SPRUIG3C January 2018 – August 2019 TDA4VM , TDA4VM-Q1

1.5 SIMD Width

VCOP has 8 lanes of 40 bits each. When mapped to 32-bit lanes on C7x, there are 16 lanes available, potentially doubling the throughput of a kernel.

Many kernels are written to be independent of the SIMD width, using the macro VCOP_SIMD_WIDTH to abstract the number of lanes. Some of these kernels can be successfully built in host emulation mode for wider (or narrower) machines simply by changing the value of the macro. In host emulation mode, VCOP_SIMD_WIDTH must now be defined on the command line or before inclusion of vcop_host_emulation.h.
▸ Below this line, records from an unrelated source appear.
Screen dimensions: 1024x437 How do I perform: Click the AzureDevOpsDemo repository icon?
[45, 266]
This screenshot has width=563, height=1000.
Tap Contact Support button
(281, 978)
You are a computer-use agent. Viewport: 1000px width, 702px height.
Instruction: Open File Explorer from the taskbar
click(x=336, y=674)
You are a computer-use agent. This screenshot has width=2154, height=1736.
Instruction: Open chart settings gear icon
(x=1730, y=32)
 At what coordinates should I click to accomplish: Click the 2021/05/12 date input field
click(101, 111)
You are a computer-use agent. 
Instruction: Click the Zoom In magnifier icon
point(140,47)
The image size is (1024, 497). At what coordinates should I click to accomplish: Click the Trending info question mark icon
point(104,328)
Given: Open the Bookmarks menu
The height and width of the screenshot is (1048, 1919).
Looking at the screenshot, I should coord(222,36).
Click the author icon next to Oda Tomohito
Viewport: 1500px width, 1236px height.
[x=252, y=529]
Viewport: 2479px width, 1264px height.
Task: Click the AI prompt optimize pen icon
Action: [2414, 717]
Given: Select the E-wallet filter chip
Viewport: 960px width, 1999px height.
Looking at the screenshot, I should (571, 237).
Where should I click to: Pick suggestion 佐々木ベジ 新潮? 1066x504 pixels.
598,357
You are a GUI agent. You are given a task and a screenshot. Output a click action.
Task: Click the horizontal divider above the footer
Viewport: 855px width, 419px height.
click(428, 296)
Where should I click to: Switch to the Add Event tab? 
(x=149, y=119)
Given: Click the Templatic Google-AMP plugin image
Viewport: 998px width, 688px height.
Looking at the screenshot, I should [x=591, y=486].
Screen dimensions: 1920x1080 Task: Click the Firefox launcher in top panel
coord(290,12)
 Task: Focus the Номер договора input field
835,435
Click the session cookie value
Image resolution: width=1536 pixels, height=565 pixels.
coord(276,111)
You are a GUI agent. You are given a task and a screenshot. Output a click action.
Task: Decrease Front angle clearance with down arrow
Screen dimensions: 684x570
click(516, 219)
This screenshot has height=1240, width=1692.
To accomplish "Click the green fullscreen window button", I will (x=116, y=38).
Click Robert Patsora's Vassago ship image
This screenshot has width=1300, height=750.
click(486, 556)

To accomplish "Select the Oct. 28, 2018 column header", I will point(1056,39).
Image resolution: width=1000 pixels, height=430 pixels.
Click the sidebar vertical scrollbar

The SIMD width used by VCC is controlled by the --vcop_simd option. (Kernels that qualify for SIMD 16 are NOT automatically detected or transformed.) For a SIMD width of 16, --vcop_simd=16 should be used. This option controls the translation sequence calls to the VM. As an additional change to allow this option, the generated C source file will also define VCOP_SIMD_WIDTH.

Some kernels depend on a specific SIMD width and will not work correctly if extended to 16-way SIMD. Furthermore, increasing the SIMD factor may depend on certain properties of the data layout in memory. For example, image widths may be required to be multiples of 16 instead of 8. It is not possible for the migration tool to automatically detect these cases.

The following are examples of VCOP operations that cannot be trivially extended to 16-way SIMD.

VBITPK – if kernel assumes results are 8-bit values
VBITTR – assumes 8x8 transpose
VBITUNPK – if bit mask ( src1[0]) is assumed to be 8 bits
Interleave/De-interleave, including de-interleaving loads, interleaving stores, and vector operations – if kernel assumes interleaving on 8-lane boundaries. (If kernel avoids making assumptions about vector sizes or layouts, for example simply using de-interleave-on-read and interleave-on-write to improve throughput without regard to layout, then interleaving can be extended to wider SIMD widths.)
Load with custom distribution – kernel C source format is tied to 8 lanes
Load with expand – if kernel assumes 8-bit predicate
Load with nbits – if kernel assumes 8-bit type for packed bit vector in memory
Lookup table and histogram – the table layout in memory is tied to VCOP’s 8-bank memory architecture, but certain cases of 16-way lookup and histogram are supported. See Section 5.5.8.